Introducing risc v in the simics simulator mac
Goal Framework
Software cannot execute on a CPU by itself, a platform is required. The platform offered for RISC-V is a basic virtual platform that doesn’t match any specific real-world RISC-V machine. It has all the standard features you would expect from a platform, including disks, networking, and serial. As of right now, the platform looks like this:
The amount of processor cores, active instruction set extensions, memory capacity, virtual disk size and content, Ethernet network address, and other configuration options can all be changed on hardware. The platform employs virtio devices for networking, drives, and entropy (instead of devices from some particular real-world RISC-V-based system-on-chip (SoC)) to simplify program support. Practically speaking, it feels and appears like a little embedded device, despite the fact that it may be configured with many gigabytes of disk and RAM.
Both Linux and bare-metal software can be executed on the platform. Buildroot is used to build the standard software stack for Linux. Creating a bootloader, Linux kernel, and bootable file-system image for the RISC-V virtual platform is a pretty simple task when you use Buildroot.
Connecting the Virtual Platform RISC-V
Enabling networking was a fairly intriguing use case throughout the platform’s development. It wasn’t difficult to get networking to function at the point where machines could “ping” one another. It required some effort to enable remote login from one computer to another.
Telnet would have been used to accomplish this in the past. There is minimal configuration required, and the protocol, client, and server are all straightforward. But the networking world isn’t what it used to be, and almost every Linux distribution demands that secure shell (SSH) be used for any form of remote login. It only takes a few lines of setup to add SSH to Buildroot, then rebuild.
SSH, however, is a more intricate creature. After adding SSH to the root filesystem, the target machine would not start up and would hang right before the login prompt appeared. The absence of unpredictability was the issue. SSH requires a source of randomness in order to produce a host key when it is first installed. The random pool was filling up very slowly since the Linux kernel could not find many sources of randomness to use on the very basic virtual platform. stopping the boot’s advancement. Nice example of “oh, I didn’t realize that might be an issue.”

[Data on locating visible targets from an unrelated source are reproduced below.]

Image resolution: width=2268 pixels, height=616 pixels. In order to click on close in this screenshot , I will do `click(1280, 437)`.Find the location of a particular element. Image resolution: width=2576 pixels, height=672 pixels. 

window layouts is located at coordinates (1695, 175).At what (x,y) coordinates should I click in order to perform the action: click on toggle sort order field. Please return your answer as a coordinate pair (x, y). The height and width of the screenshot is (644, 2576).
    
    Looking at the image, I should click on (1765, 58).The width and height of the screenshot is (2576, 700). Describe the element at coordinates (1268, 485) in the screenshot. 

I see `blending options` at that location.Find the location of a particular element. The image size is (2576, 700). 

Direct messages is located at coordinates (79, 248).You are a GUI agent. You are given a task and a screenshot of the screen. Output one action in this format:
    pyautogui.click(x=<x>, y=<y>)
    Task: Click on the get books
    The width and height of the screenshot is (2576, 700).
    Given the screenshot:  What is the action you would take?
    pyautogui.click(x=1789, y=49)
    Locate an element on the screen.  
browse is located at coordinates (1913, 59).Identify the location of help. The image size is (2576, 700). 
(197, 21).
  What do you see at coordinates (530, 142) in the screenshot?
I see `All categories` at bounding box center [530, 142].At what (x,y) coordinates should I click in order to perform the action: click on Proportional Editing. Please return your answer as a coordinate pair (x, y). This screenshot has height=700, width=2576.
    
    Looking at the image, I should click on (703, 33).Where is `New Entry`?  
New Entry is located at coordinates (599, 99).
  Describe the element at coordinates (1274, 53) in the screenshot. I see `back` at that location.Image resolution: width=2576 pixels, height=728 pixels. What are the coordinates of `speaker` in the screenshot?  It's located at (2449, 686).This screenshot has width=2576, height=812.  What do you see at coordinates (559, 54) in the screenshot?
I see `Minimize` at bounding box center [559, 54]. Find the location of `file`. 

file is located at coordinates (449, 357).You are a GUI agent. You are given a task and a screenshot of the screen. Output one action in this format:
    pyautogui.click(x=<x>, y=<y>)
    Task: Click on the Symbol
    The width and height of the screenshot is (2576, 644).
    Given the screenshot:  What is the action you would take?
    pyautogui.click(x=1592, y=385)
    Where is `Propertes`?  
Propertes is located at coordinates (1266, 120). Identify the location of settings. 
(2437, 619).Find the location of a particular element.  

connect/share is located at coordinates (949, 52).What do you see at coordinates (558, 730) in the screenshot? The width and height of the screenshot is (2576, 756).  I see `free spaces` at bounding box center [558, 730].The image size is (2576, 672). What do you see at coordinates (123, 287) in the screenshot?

Intel enhanced the target system by adding a “Virtio entropy” device. This gives the target system a high-bandwidth source of randomness. To assure simulation repeatability, it is implemented in the simulator using a deterministic pseudorandom system, even if it appears to the target system to be a hardware random-number generator (RNG). The variation is undetectable to the target software.
This is a straightforward simulated network architecture that makes use of several RISC-V virtual platforms, each with a unique hardware arrangement. It should be noted that the virtual network also has a “service node” that offers standard services like DHCP for system configuration and a dependable target for ping to check network connectivity.
SSH is being used by the “small” machine to connect to the “medium” machine. To display the memory size, the “medium” and “large” machines are both operating at the top. In order to show the simulation of a multicore target system, they are also running a few copies of the single-threaded coremark benchmark. A list of the simulated machines and every processor core in the active simulation is displayed by the Simics simulator command line.
The target machines differ in terms of clock frequencies, memory sizes, and core counts, as can be seen from the Simics command-line interaction in the terminal.
Because each RISC-V target is housed in a separate Simics simulator cell, the simulation can run three machines concurrently, which speeds up the simulation. Additionally, each machine has the option to activate parallel simulation, which might result in the creation of two + four plus eight, or 14-way parallelism in this instance. Workloads involving a lot of computation benefit greatly from this acceleration.
Using the Quick Start Platform for networking
Heterogeneous mixed-architecture simulations can be conducted since the Intel Simics Simulator Public Release includes the Intel Architecture-based Quick-Start Platform (QSP). Combining the two targets into a single network within a single Simics simulation operation is a basic example. similar to this
The service node’s Network Address Translation (NAT) feature allows any virtual network to be connected to the outside world. The screenshot below shows the host system (this time running Microsoft Windows for variety’s sake) logging into the RISC-V target system via inbound port forwarding with an SSH client. Additionally, two SSH connections are open due to an SSH login from the QSP target system to the RISC-V target system..
All that is required to set this up is a short amount of top-level scripting over the virtual platform scripts that are already in place. Initially, default parameter values that deviate from the targets’ standard values are set up using a YAML file. Keep in mind that the exact names of the parameters and the parameter hierarchy may vary because this is based on early drops of the targets.
Second, the YAML file calls a Simics simulator command-line script, which uses pre-existing setup scripts to produce the separate setup components in order to build the network and target systems.